• Exercise
From the material beneath, pull every line with the word "icon".

• Entries supplied

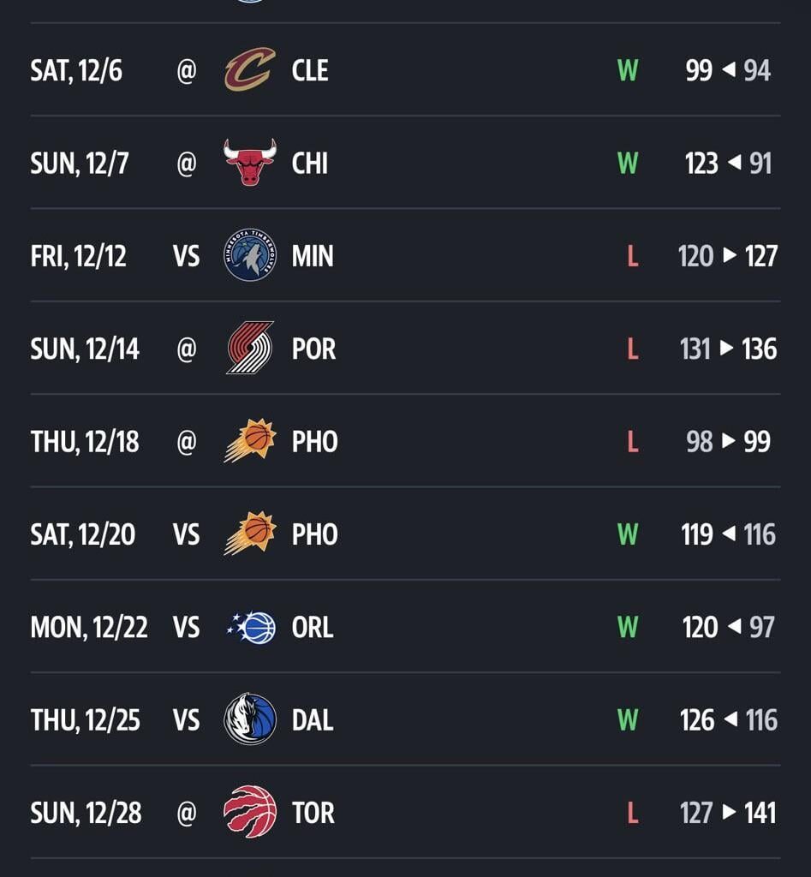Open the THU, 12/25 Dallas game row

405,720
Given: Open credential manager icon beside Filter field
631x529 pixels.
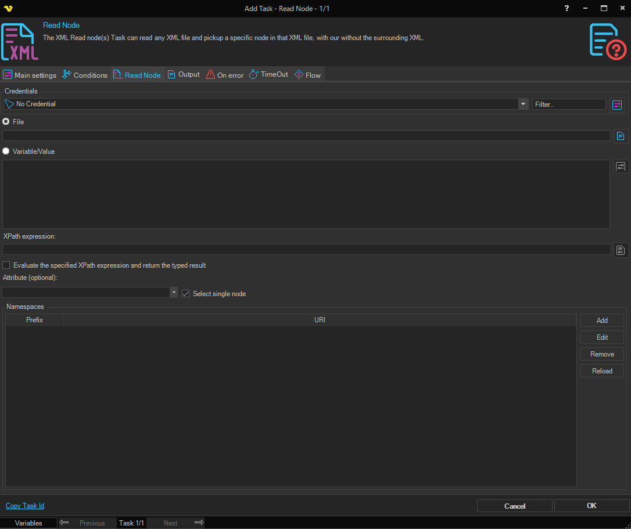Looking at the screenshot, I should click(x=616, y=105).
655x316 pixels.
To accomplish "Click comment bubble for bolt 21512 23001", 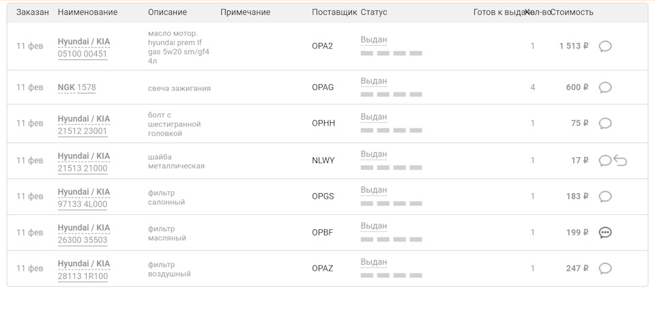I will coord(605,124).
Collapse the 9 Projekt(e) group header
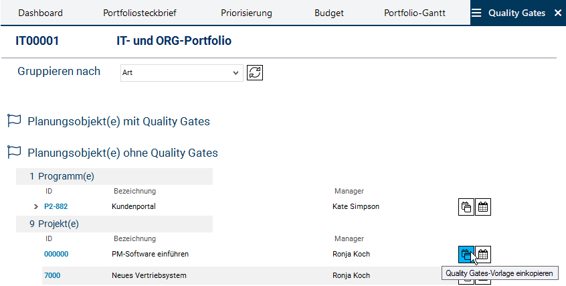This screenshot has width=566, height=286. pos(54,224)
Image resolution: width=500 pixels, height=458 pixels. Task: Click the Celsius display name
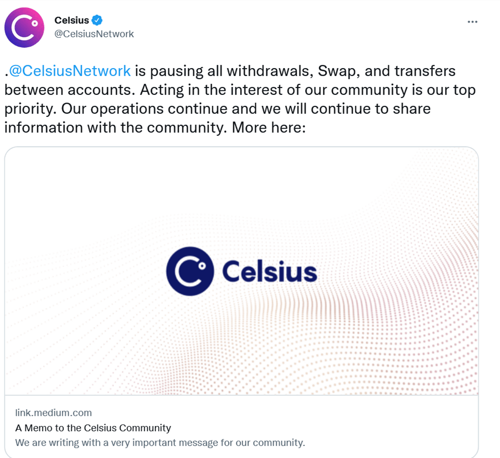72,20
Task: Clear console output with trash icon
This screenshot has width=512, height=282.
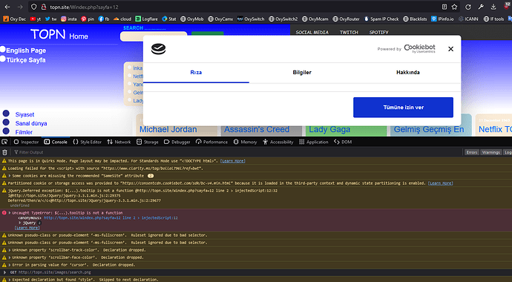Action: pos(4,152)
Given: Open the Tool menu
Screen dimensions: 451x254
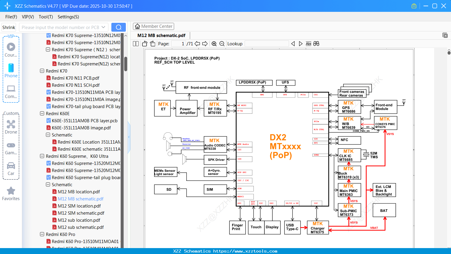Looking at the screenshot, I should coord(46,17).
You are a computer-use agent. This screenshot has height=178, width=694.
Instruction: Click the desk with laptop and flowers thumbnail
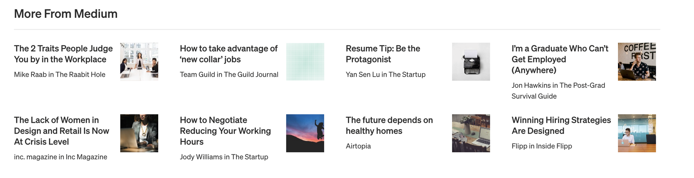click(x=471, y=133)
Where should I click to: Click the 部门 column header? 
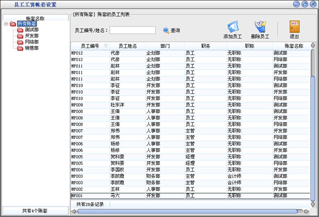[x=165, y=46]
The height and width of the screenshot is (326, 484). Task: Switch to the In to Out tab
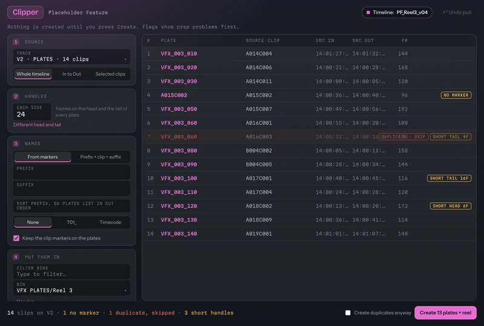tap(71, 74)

==

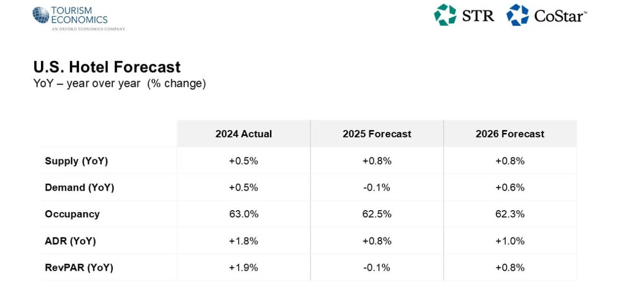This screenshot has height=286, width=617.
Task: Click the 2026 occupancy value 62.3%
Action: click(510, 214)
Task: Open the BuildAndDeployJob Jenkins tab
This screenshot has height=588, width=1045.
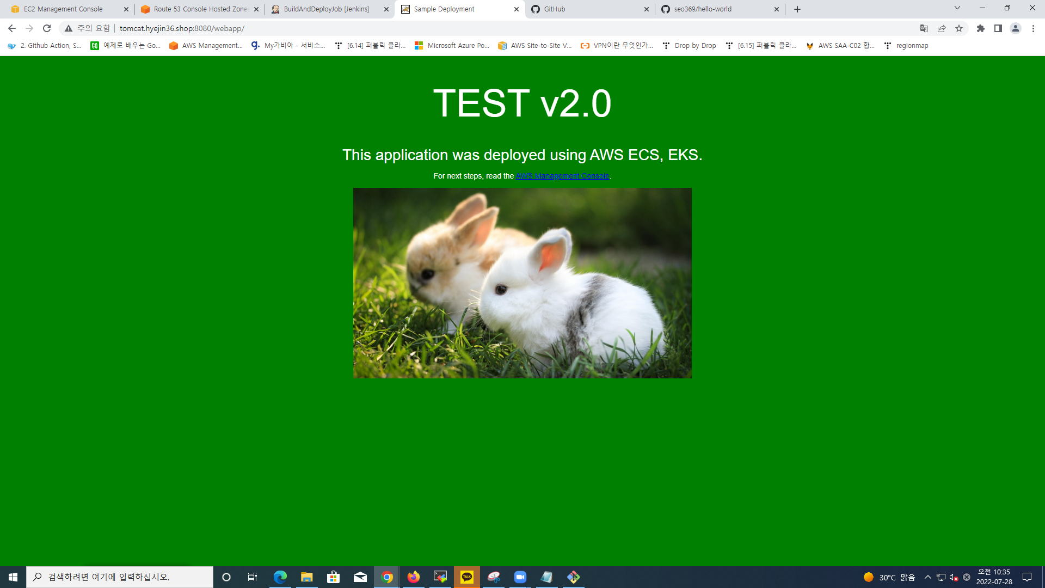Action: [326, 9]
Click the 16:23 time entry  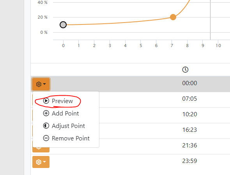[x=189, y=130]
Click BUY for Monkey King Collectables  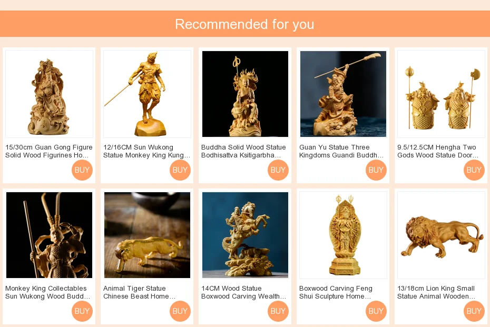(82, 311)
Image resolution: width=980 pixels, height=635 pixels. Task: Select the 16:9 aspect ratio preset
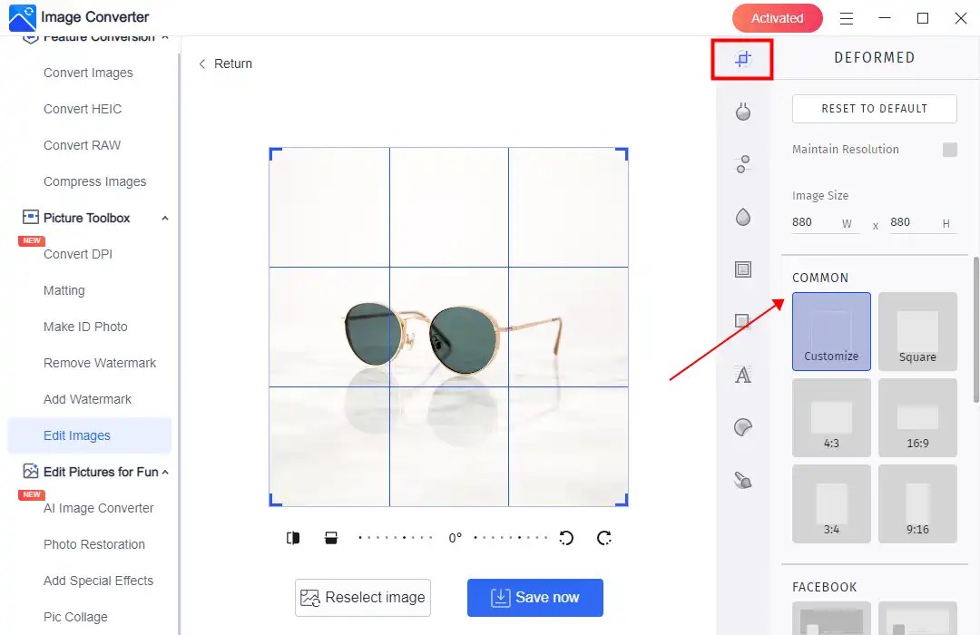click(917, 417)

• Task solution
Given: Open credential manager icon beside Filter field
Task: Clear console output with trash icon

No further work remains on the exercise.